WORK ITEM
One line at a time, check the entries below for the word "target", and copy each line that has it.

::: RECORDS PROVIDED :::

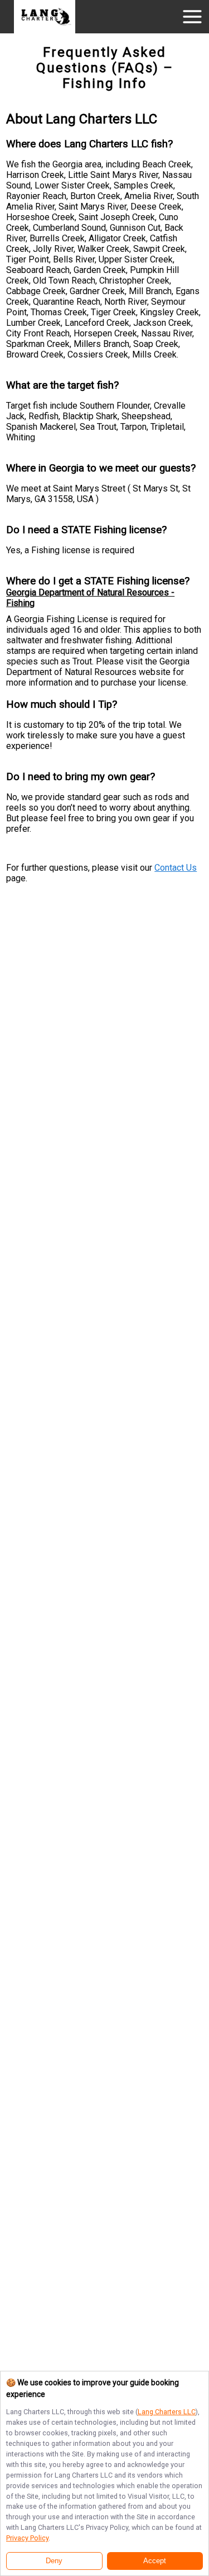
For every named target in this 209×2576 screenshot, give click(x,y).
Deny (54, 2561)
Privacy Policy (27, 2538)
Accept (154, 2561)
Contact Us (175, 867)
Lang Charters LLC (167, 2412)
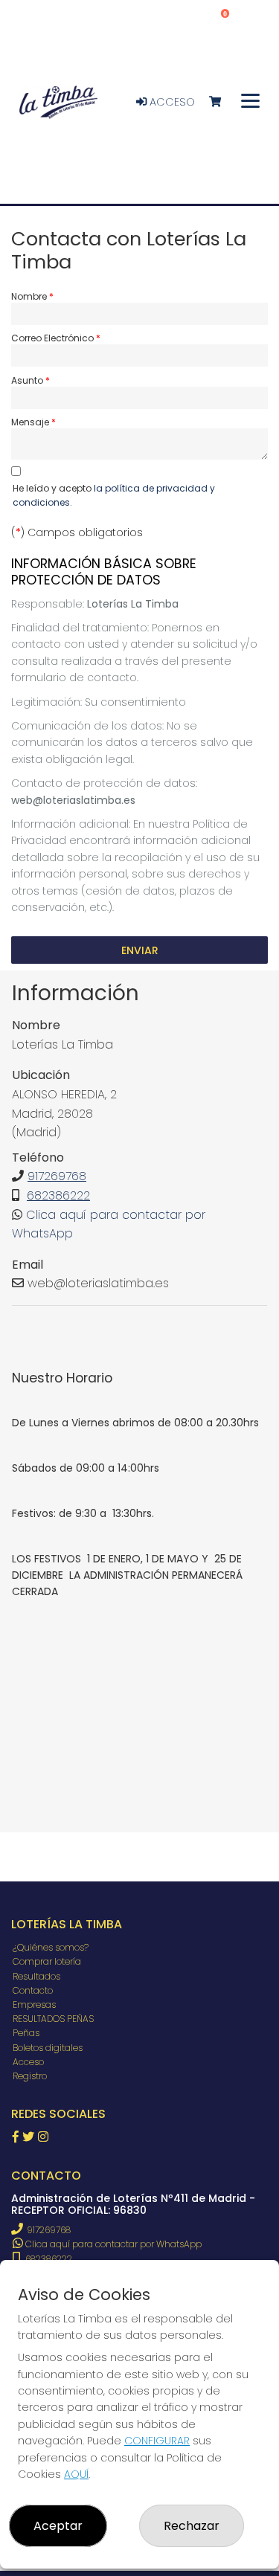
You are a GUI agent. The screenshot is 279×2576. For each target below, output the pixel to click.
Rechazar (191, 2525)
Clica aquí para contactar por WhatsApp (112, 2244)
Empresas (34, 2004)
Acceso (171, 101)
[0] (222, 102)
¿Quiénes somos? (51, 1947)
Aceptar (58, 2525)
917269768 (57, 1176)
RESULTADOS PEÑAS (53, 2018)
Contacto (33, 1990)
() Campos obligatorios (77, 532)
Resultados (36, 1976)
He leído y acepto (114, 495)
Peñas (26, 2032)
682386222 (58, 1195)
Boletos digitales (48, 2047)
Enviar (139, 950)
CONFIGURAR (157, 2440)
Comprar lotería (47, 1961)
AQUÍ (76, 2474)
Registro (30, 2076)
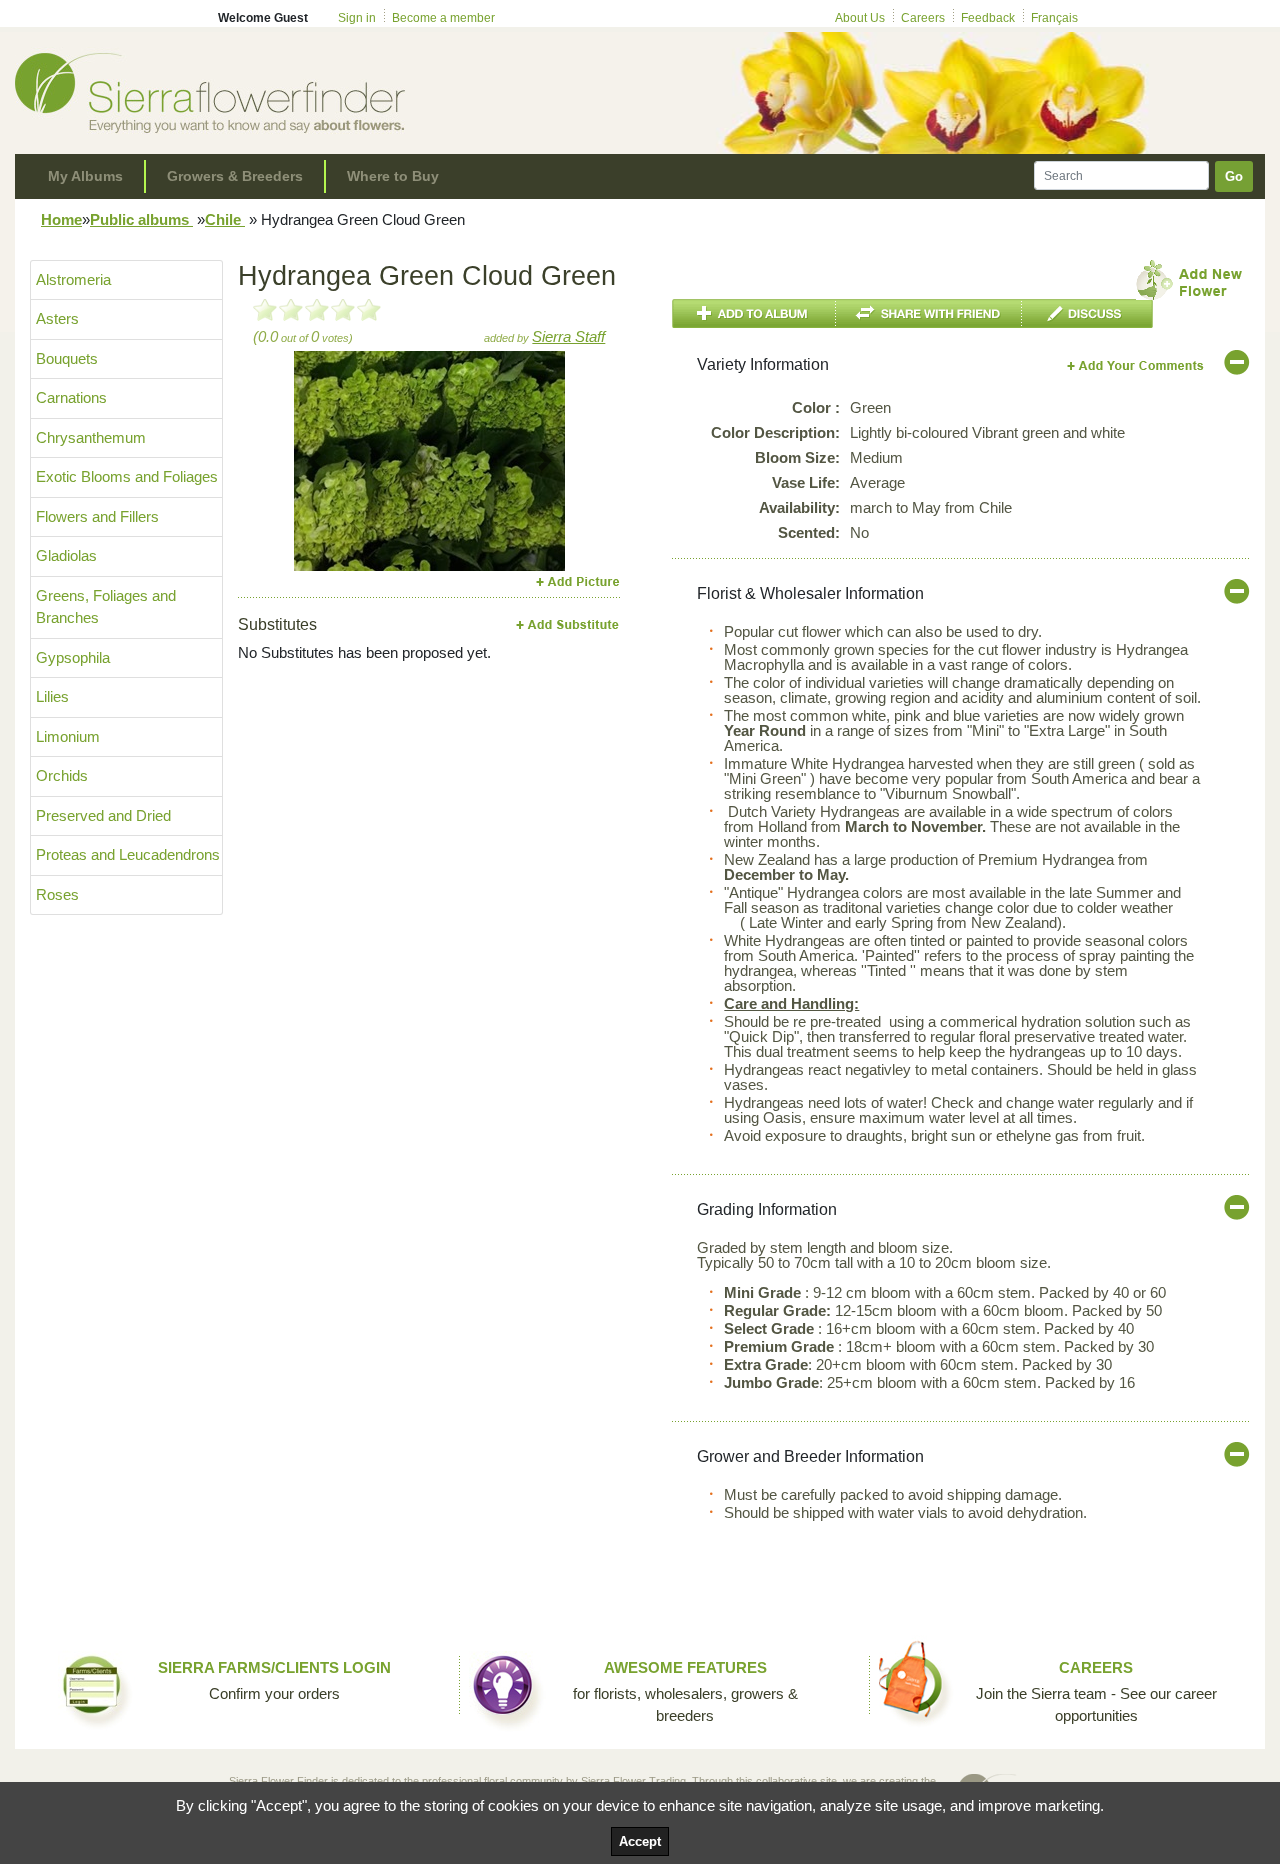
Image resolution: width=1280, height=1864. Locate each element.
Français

:::

TASK SOLUTION
For every named target in this 209×2576 screenshot, give click(x,y).
You are a GUI agent. The screenshot is 279×2576. For each target below, output the pixel to click.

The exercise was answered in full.